Robbie Reyes hasn't appeared in the Marvel Universe since the end of Secret Wars, but that's about to change as he's racing into a new volume of Ghost Rider with his co-creator Felipe Smith at the wheel. Joining Smith on the new volume of Ghost Rider is artist Danilo Beyruth - and they'll also be joined by guest stars in the form of Amadeus Cho and Wolverine, as well as some new villains.
Since the first volume of All-New Ghost Rider, Robbie Reyes has become deeply entrenched in the Marvel mythos, and though his new volume will mark the first time he's come into contact with other Marvel heroes outside of Secret Wars, he's already recognizable outside of comic books thanks to his co-starring role on ABC's Agents of S.H.I.E.L.D.
Smith spoke with Newsarama ahead of Ghost Rider #1's November 30 debut to discuss the perfect timing of Robbie's return, his relationship to the rest of the Marvel Universe, and the new threats - including Pyston Nitro, co-created by Robbie's co-creator Tradd Moore - that will challenge him as he races back into the spotlight. With this article are new interior pages from Ghost Rider #2.
Newsarama: Felipe, you took a break from Ghost Rider after Secret Wars, but now he’s back. Why is this the right time for Robbie Reyes?

### Stored rows:
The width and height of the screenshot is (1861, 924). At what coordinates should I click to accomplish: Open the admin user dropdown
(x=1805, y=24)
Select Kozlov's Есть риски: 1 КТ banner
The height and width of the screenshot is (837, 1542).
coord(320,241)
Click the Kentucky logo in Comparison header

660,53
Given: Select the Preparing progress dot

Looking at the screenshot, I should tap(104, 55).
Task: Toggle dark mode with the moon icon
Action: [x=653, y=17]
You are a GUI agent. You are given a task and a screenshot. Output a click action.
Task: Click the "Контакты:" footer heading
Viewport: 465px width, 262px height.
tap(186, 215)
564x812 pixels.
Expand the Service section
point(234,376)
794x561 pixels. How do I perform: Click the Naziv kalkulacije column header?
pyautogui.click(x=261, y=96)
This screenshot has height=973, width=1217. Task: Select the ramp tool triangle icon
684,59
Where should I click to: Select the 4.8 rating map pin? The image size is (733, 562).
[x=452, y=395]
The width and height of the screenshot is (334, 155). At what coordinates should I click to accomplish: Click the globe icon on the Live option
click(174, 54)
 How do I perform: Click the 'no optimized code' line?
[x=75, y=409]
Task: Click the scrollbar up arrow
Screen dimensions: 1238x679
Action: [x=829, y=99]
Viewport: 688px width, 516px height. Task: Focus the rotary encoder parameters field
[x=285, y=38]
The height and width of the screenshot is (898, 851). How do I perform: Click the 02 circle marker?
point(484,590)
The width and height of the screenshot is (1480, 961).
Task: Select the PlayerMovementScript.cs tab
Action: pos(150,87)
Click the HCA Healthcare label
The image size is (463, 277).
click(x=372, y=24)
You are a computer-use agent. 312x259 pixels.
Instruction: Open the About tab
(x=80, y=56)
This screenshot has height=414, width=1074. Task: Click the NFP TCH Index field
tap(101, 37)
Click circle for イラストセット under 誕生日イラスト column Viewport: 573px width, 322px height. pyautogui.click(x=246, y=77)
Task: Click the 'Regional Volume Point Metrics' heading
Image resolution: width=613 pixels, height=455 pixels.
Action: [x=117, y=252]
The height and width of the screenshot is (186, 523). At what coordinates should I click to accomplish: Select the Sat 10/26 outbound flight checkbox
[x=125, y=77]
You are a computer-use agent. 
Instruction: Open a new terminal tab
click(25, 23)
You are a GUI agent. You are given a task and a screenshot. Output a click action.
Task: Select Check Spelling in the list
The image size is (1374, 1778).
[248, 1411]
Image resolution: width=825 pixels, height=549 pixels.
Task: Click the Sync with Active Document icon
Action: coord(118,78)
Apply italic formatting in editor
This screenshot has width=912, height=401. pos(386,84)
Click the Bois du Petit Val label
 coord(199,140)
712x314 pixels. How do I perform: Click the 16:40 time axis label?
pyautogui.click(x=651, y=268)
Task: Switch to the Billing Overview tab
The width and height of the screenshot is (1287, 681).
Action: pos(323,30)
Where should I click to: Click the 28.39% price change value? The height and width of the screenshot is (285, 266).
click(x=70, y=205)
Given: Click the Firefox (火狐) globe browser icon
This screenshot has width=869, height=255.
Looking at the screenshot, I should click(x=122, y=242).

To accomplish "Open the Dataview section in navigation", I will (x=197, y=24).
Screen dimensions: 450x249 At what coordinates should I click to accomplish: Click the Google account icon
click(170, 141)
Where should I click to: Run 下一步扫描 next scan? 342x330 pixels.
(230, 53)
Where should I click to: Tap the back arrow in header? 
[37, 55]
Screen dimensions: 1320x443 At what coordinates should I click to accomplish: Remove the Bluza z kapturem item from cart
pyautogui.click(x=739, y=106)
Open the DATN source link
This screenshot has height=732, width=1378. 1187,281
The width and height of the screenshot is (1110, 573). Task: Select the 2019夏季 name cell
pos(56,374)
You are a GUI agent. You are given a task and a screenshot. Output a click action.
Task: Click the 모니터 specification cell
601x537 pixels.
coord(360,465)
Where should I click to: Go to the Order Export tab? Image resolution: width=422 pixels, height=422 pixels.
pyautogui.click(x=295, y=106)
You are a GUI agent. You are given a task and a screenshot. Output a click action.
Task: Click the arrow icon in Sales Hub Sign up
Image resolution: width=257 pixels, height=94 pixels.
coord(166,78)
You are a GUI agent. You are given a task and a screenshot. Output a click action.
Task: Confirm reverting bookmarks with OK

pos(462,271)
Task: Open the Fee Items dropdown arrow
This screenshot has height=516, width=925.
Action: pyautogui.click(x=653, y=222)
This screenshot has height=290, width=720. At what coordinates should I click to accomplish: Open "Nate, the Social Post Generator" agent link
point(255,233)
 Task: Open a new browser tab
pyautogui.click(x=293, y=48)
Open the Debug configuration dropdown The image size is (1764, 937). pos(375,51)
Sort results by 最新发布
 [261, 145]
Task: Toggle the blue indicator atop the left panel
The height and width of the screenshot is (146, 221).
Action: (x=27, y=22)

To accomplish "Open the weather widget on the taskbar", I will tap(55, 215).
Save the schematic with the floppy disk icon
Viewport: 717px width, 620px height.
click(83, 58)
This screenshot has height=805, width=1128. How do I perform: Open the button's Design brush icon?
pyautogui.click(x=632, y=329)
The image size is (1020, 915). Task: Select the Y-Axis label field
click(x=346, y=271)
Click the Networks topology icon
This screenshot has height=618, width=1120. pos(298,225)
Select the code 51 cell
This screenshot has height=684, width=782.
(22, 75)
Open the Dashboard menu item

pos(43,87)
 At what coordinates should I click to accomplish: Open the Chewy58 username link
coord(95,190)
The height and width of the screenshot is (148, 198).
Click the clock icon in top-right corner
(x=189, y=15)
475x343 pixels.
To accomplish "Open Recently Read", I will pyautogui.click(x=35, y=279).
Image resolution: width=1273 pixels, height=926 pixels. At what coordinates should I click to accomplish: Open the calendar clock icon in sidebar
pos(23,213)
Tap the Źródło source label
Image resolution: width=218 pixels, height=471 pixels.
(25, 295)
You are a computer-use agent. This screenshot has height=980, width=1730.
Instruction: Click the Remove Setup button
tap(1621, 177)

### Instructions:
a: Do these statements agree with the Ghost Rider article? For each, answer yes or no and quote the deciding words from the article. (i) Danilo Beyruth is the artist on the new volume. (ii) Pyston Nitro was co-created by Tradd Moore. (iii) The interior pages accompanying the article come from Ghost Rider #1.
b: Answer these questions from the Ghost Rider article, one per line:
(i) Which two guest stars appear in the new volume?
(ii) On which television series does Robbie Reyes have a co-starring role?
(iii) On what date does Ghost Rider #1 debut?

### Solutions:
a:
(i) Yes: "Joining Smith on the new volume of Ghost Rider is artist Danilo Beyruth"
(ii) Yes: "Pyston Nitro, co-created by Robbie's co-creator Tradd Moore"
(iii) No: "With this article are new interior pages from Ghost Rider #2."

b:
(i) Amadeus Cho and Wolverine
(ii) ABC's Agents of S.H.I.E.L.D.
(iii) November 30